*Alıntı metin*:
Bu türkçe sözü yabânî geyik gibi gördüm; onu yaaşça tuttum, aldatarak, kendime yaklaştırdım.
Okşadım, ısındırdım, çabucak bana gönül verdi; yine de ara-sıra ürüyor, korkuyor.
Ele geçirdiğim gibi, sözü tâkip ettim; onun miski güzel kokular saçmağa başladı.
Sözü doğru söyledim, o sert ve acı oldu; doğru söze tahammül eden akıllı adamdır.
Okuyana fazla ağır gelmesin, ben uzun-uzadıya izah ederek, özrümün bağışlanmasını istedim.
Doğru sözden başkasına söz deme; doğru ile eğri arasındaki fark beyaz ile siyah arasındaki fark gibidir.
Hayatımda bu sözleri söylediğim zaman, sene dört yüz altmış iki idi.
Bu sözleri tam on sekiz ayda söyledim; sözleri toplayıp, derleyerek, seçtim ve ayırdım.
Çeşitli çiçekler yaygısı gibi, kokusu miske benzer; ben bunu düzene koyup, tamamladım ve her kesin istifâdesine arzettim.

*Kayıtlar*:

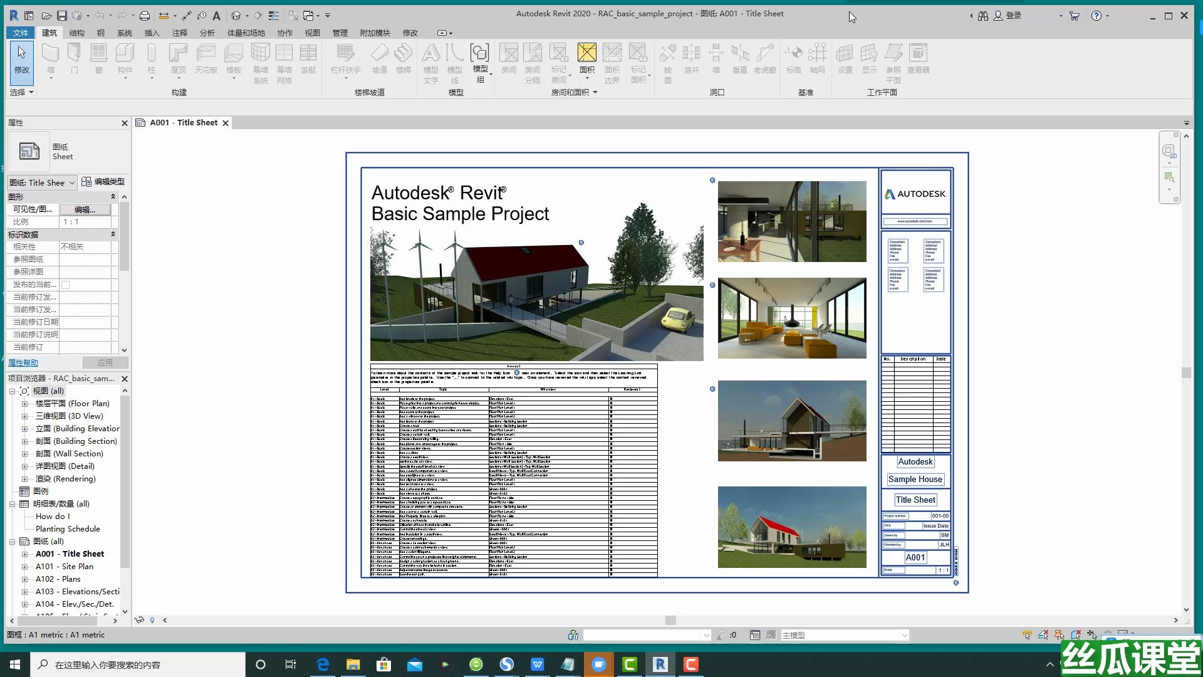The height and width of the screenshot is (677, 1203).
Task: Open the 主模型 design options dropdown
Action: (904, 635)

* * *

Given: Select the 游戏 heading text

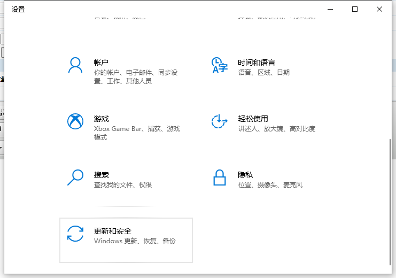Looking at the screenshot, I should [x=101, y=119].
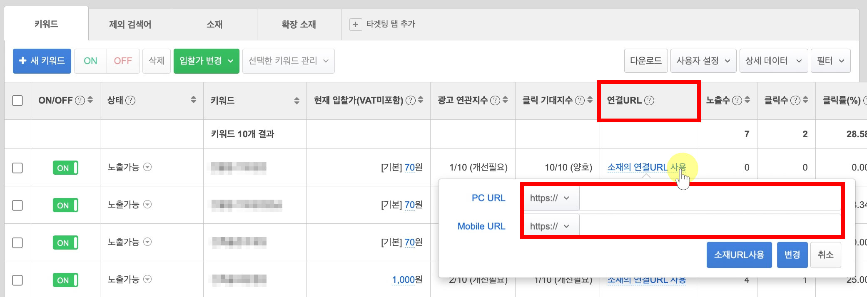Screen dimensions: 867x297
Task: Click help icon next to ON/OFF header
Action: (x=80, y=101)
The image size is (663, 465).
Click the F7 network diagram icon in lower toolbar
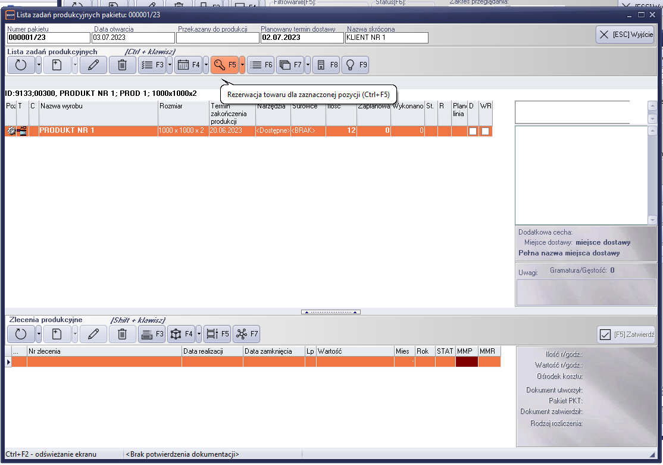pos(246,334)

---

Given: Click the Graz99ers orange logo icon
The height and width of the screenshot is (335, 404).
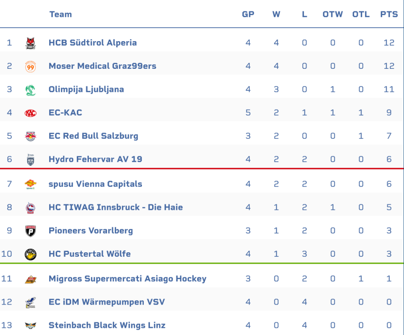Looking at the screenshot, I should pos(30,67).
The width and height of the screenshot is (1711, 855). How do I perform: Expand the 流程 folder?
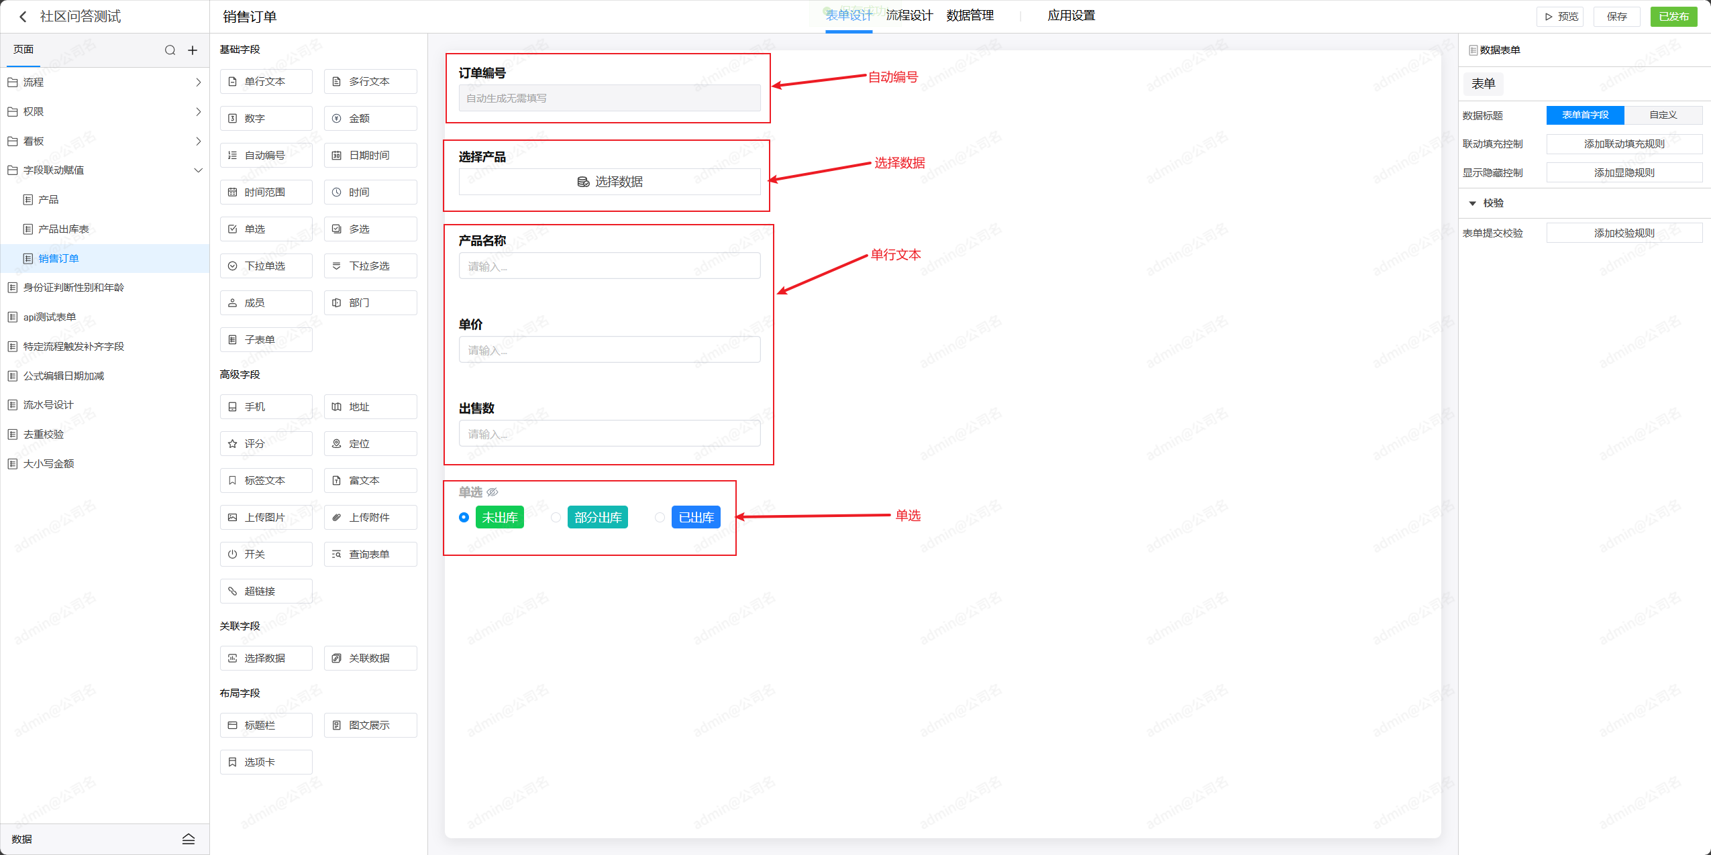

*Görev*: Alıntı metni baştan sona, hiçbir şeyini değiştirmeden yazıya geçirin. Bu iş için öğelere bakmanız gerekmiyor.

*Tamamlanan görev*:
Bu türkçe sözü yabânî geyik gibi gördüm; onu yaaşça tuttum, aldatarak, kendime yaklaştırdım.
Okşadım, ısındırdım, çabucak bana gönül verdi; yine de ara-sıra ürüyor, korkuyor.
Ele geçirdiğim gibi, sözü tâkip ettim; onun miski güzel kokular saçmağa başladı.
Sözü doğru söyledim, o sert ve acı oldu; doğru söze tahammül eden akıllı adamdır.
Okuyana fazla ağır gelmesin, ben uzun-uzadıya izah ederek, özrümün bağışlanmasını istedim.
Doğru sözden başkasına söz deme; doğru ile eğri arasındaki fark beyaz ile siyah arasındaki fark gibidir.
Hayatımda bu sözleri söylediğim zaman, sene dört yüz altmış iki idi.
Bu sözleri tam on sekiz ayda söyledim; sözleri toplayıp, derleyerek, seçtim ve ayırdım.
Çeşitli çiçekler yaygısı gibi, kokusu miske benzer; ben bunu düzene koyup, tamamladım ve her kesin istifâdesine arzettim.